In [None]:
#pipenv install np pandas maxentropy sklearn plotly

In [None]:
import pandas as pd
import numpy as np
from maxentropy import FeatureTransformer, MinDivergenceModel
from sklearn.feature_extraction.text import CountVectorizer
from sklearn.metrics import classification_report
from scipy.stats.contingency import expected_freq
from scipy.special import xlogy
import plotly.express as px

## Principle of minimum discrimination information
> Given an intial model $\textbf{p}_0$ of a system and a set of constraints derived from empirical evidence, update to the model $\textbf{p}$ which minimizes the relative entropy $D(\textbf{p} || \textbf{p}_0)$

Often the initial model is just the uniform distribution, in which case the right intuition for this is "choose the flattest possible model which meets your constraints".
(Relative entropy is a sort of distance measure between probability distributions, so if $\textbf{p}_0$ is uniform then it provides a measure of "flatness".)

This is a standard tool for choosing priors before fitting a model to data.

### Example: loaded dice
After rolling a six sided die (with faces 1, 2, 3, 4, 5, 6) many times you observe that the average of all of the rolls is 4.5.
What statistical model should you use to predict the next roll of the die?

We'll use the package `maxentropy`, which implements algorithms for maximizing entropy / minimizing relative entropy within the sklearn API.
This implementation requires:

- A sample space: in this case, just the faces 1, 2, 3, 4, 5, 6
- A log prior: $[\log(\frac{1}{6}), \ldots, \log(\frac{1}{6})]$ for the uniform prior
- A set of features $f_i$: arbitrary functions defined on the sample space
- A set of constraints: expressed as $\mathbb{E}(f_i(X)) = C$ where $C$ is constant

In [None]:
# Sample space
sample_space = np.linspace(1, 6, 6, dtype=int)

In [None]:
# Log prior
prior = [1/6] * 6
log_prior = np.log(prior)

@np.vectorize
def prior_log_pdf(x):
    return log_prior[x-1]  # zero-based indexing offset

Our constraint is just $\mathbb{E}(X) = 4.5$, so we only need one feature:

In [None]:
# Features
def identity(x):
    return x

features = [identity]

There is only one feature, so the constraint is just a single value:

In [None]:
# Constraint
C = [4.5]
constraint = np.atleast_2d(C)

Now let's compute the minimum (relative) entropy distribution:

In [None]:
model = MinDivergenceModel(features, sample_space, prior_log_pdf=prior_log_pdf)
model.fit(constraint)
model.probdist()

In [None]:
df = pd.DataFrame(model.probdist(), index=[1,2,3,4,5,6], columns=['probability'])

In [None]:
px.bar(model.probdist(), x=df.index, y=df['probability'], labels={'x': 'face', 'y': 'probability'})

### Exercises
1. Repeat the calculation above, using a non-uniform prior of your choice.  For instance, you could set the probability of the face 6 to 0, or make the face 1 overwhelmingly more likely than the others.

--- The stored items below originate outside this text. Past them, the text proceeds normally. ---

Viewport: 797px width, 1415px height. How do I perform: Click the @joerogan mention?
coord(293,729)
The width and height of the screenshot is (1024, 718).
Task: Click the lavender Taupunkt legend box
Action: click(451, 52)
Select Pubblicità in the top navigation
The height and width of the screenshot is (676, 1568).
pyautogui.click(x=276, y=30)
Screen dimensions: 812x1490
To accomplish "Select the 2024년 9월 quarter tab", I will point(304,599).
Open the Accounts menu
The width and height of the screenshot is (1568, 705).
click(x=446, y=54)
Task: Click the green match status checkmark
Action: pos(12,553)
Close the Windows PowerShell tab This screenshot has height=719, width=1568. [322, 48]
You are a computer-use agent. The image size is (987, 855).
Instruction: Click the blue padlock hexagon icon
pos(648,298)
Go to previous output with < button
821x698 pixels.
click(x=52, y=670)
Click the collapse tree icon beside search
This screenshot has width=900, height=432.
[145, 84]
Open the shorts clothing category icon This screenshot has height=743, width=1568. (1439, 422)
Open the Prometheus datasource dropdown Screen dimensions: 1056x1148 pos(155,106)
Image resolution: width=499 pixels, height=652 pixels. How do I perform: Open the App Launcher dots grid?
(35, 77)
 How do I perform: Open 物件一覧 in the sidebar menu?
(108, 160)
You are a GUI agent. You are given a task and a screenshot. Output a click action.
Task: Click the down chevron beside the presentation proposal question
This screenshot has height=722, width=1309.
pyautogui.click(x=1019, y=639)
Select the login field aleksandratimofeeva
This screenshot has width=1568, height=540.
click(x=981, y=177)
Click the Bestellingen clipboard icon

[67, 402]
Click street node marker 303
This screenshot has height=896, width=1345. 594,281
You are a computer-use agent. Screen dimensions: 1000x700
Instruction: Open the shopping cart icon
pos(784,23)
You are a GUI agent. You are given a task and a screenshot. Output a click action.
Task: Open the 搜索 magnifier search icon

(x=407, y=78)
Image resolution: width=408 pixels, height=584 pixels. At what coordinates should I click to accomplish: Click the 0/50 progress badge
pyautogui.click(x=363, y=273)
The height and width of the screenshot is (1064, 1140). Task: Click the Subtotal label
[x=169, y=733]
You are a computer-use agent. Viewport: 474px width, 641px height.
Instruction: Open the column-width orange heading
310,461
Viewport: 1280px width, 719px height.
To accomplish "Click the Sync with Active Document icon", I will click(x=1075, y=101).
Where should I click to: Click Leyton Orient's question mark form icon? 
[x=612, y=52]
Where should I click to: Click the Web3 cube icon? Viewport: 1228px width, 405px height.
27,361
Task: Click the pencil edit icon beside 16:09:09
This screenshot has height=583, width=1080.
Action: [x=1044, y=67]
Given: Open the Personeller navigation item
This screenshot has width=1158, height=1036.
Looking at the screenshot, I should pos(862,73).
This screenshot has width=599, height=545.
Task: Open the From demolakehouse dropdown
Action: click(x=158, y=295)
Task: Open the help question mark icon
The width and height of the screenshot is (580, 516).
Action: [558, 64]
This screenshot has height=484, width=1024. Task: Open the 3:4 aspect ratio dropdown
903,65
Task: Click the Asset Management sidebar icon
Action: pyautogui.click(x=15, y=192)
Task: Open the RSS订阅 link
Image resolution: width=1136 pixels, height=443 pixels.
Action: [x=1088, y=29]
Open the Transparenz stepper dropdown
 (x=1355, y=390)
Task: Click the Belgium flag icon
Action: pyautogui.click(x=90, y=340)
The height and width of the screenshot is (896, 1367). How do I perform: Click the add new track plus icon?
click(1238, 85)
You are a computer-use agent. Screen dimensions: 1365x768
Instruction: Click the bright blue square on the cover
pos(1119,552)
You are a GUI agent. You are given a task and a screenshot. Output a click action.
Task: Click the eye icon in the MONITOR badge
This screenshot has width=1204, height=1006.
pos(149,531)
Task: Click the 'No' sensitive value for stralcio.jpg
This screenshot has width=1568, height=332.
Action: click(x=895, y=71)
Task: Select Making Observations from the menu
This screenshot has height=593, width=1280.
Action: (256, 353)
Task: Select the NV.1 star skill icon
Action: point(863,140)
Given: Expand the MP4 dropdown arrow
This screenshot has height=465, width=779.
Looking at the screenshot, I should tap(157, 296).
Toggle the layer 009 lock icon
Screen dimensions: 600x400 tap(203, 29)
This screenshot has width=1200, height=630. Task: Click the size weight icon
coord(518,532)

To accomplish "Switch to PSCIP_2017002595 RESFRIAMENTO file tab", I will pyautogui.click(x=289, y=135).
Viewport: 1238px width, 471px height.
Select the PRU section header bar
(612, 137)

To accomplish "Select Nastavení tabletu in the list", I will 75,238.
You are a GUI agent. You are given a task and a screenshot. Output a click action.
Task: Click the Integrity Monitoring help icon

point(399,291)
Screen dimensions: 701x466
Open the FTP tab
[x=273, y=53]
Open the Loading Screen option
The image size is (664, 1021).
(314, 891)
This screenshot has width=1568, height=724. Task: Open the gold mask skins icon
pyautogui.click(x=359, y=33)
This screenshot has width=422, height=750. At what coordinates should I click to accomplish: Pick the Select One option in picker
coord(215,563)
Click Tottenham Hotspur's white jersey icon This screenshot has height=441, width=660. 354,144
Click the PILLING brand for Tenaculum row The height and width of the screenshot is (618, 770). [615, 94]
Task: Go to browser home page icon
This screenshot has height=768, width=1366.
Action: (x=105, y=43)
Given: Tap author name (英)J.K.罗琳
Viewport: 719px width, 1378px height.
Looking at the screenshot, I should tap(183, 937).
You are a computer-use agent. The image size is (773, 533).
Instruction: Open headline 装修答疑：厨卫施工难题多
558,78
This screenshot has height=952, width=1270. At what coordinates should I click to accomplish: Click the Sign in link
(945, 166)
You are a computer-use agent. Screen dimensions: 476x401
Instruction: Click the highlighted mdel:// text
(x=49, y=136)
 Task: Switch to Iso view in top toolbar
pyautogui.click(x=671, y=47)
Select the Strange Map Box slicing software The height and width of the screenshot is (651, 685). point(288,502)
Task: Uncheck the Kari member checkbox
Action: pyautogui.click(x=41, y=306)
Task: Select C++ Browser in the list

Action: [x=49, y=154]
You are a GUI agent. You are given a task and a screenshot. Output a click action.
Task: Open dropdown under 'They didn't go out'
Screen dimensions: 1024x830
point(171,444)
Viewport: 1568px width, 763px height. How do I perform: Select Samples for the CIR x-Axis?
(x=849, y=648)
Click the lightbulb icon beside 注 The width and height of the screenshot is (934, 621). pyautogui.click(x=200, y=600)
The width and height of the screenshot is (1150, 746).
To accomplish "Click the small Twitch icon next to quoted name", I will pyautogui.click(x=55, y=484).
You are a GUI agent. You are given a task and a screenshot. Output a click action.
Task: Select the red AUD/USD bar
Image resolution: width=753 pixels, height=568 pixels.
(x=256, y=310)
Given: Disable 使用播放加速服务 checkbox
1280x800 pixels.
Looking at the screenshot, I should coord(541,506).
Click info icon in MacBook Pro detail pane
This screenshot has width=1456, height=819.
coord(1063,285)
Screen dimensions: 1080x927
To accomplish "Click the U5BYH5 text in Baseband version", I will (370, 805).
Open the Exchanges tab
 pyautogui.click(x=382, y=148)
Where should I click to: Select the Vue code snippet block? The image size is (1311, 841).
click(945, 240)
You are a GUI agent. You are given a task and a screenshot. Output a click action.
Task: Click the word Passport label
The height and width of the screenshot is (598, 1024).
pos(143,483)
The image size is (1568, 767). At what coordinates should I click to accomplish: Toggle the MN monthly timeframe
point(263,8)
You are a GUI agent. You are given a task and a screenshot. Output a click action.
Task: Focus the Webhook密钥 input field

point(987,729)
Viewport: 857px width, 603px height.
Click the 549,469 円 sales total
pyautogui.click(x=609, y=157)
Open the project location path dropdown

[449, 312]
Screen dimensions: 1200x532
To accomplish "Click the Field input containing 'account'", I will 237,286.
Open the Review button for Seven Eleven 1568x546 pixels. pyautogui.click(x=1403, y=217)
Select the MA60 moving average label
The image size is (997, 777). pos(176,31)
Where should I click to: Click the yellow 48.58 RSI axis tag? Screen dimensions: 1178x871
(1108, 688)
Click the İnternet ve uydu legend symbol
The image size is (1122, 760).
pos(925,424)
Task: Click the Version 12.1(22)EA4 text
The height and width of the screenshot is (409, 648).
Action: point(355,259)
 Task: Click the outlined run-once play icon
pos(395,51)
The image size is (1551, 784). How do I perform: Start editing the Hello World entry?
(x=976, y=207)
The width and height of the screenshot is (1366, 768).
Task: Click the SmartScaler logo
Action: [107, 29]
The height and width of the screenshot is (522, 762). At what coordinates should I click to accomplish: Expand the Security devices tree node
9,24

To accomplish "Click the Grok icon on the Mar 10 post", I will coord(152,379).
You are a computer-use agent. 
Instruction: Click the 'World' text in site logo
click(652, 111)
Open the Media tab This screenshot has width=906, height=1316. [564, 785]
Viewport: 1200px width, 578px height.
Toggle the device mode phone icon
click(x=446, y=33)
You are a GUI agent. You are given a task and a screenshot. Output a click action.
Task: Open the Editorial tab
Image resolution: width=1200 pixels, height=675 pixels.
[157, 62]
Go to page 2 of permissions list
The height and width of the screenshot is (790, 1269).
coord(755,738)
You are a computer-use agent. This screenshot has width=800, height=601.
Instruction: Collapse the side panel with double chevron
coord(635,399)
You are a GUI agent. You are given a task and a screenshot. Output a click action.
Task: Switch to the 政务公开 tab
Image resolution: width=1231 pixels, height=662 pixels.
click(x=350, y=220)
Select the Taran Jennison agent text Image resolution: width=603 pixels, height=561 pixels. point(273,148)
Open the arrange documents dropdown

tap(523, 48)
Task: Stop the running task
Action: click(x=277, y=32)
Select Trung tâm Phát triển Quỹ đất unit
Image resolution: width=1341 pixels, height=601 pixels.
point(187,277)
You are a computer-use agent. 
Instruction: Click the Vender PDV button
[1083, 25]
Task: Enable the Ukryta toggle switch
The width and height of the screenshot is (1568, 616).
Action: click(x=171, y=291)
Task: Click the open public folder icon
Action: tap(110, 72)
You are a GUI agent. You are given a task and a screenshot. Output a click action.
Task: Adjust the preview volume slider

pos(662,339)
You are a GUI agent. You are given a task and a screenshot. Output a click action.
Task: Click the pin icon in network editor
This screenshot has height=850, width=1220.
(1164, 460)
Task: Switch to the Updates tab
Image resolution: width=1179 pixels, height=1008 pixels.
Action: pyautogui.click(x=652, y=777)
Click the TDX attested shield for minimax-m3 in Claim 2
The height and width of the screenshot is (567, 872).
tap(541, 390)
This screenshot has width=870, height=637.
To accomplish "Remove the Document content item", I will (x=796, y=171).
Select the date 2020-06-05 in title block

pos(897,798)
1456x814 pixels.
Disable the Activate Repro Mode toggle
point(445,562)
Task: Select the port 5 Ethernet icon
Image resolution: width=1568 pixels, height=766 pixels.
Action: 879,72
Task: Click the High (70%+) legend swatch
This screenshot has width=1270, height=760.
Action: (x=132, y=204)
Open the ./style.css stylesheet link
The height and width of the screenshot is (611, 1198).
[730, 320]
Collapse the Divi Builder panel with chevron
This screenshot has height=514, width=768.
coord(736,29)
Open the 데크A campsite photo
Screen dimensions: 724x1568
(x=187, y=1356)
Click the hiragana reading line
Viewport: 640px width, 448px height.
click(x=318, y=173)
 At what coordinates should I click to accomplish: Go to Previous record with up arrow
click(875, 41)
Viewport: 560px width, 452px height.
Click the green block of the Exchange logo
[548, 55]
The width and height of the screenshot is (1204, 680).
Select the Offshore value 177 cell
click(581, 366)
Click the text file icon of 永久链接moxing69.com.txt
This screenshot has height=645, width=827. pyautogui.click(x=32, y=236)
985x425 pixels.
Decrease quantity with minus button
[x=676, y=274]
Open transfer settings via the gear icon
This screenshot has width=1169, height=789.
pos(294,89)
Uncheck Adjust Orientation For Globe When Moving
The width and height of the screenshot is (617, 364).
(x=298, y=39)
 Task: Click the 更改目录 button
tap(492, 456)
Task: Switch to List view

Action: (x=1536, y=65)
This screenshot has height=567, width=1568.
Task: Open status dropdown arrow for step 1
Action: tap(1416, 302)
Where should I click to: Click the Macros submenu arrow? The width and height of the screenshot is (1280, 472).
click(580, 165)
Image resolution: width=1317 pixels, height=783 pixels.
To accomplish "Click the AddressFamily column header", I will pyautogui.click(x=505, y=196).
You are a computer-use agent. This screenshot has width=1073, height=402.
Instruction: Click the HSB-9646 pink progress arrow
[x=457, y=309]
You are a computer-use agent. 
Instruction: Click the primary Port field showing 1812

2. Repeat the calculation above using the following constraints: the average value of the face is 4.5, and the face 2 occurs 20% of the time.  (Hint: to represent the second constraint, use the boolean feature $f(x) = lambda x: x == 2$.)

3. Find the best statistical model of a pair of dice, where the average value of the sum is 9.